Ich kann mich oft nicht entscheiden zwischen radikaler Klarheit und maximalistischem Design, daher sehen meine Entwürfe wahrscheinlich immer eklektisch aus, manchmal gewinnt aber auch eine Richtung.

Du verbindest Lehre, Design, Kunst und Architektur. Gibt es für Dich ein Rezept, wie man verschiedene kreative Rollen produktiv zusammenbringt, ohne dabei die eigene Handschrift zu verlieren?
Darüber denke ich eigentlich gar nicht nach, meine New Yorker Freundin sagt immer zu mir "Make it Happen“. Ich verbinde meine eigene künsterische Entwicklung mit der Lehre, lasse die Studierenden an meinen Prozessen teilhaben, dadurch verlieren sie die Scheu vor dem Machen. Und das über den Tellerrand schauen in die Kunst, Architektur und Natur bekommen sie dann auch noch gleich mit.

Was tust Du, wenn Dir zwischen all den Projekten mal die Inspiration ausgeht — oder passiert Dir das gar nicht?
Eigentlich selten, es fällt mir eher immer zuviel ein und ich kann mich nicht entscheiden. Aber wenn dann gehe ich in Kunstausstellungen und Galerien – oder in die Natur.

In Deiner Karriere hast Du mit internationalen Marken wie PUMA, dem MoMA und dem Guggenheim zusammengearbeitet. Welche Erfahrungen aus diesen Kooperationen haben Dich persönlich und gestalterisch besonders weitergebracht?
Um ehrlich zu sein – das waren eher kommerzielle Projekte, die mich eigentlich wenig weitergebracht haben. Sehr mit meiner künstlerischen Entwicklung haben eher meine längeren Aufenthalte im Ausland zu tun, z.B. war ich kürzlich in Kairo für einen Monat zum Unterrichten - das hat mich sehr beeindruckt. Auch New York, Istanbul, Madrid, Peru oder Mexico waren tolle Orte und es gab dort wunderbare KünstlerInnen, die mich nachhaltig inspiriert haben.

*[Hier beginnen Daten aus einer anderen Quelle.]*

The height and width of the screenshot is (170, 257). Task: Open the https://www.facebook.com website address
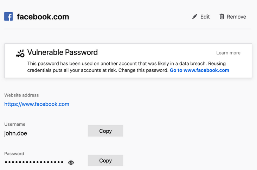(37, 104)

Was treibt Dich aktuell an? Gibt es ein neues Projekt, eine Idee oder Vision, auf die Du Dich besonders freust?
Im Moment finde ich 3D Druck auf Stoff spannend und AI Design, das ist unendlich kreativ. Da könnte ich sehr viel Zeit mit verbringen, aber dann zieht es mich doch immer wieder in meinen Garten. Und mit dieser Leidenschaft ergibt sich nun auch ein tolles neues Projekt – der sogenannte römische Garten im Pirol – ein großer Garten umgeben von 5 Meter hohen Feldsteinmauern, die die verschiedenen Gebäude des Projekts miteinander verbinden. Da freue ich mich sehr drauf!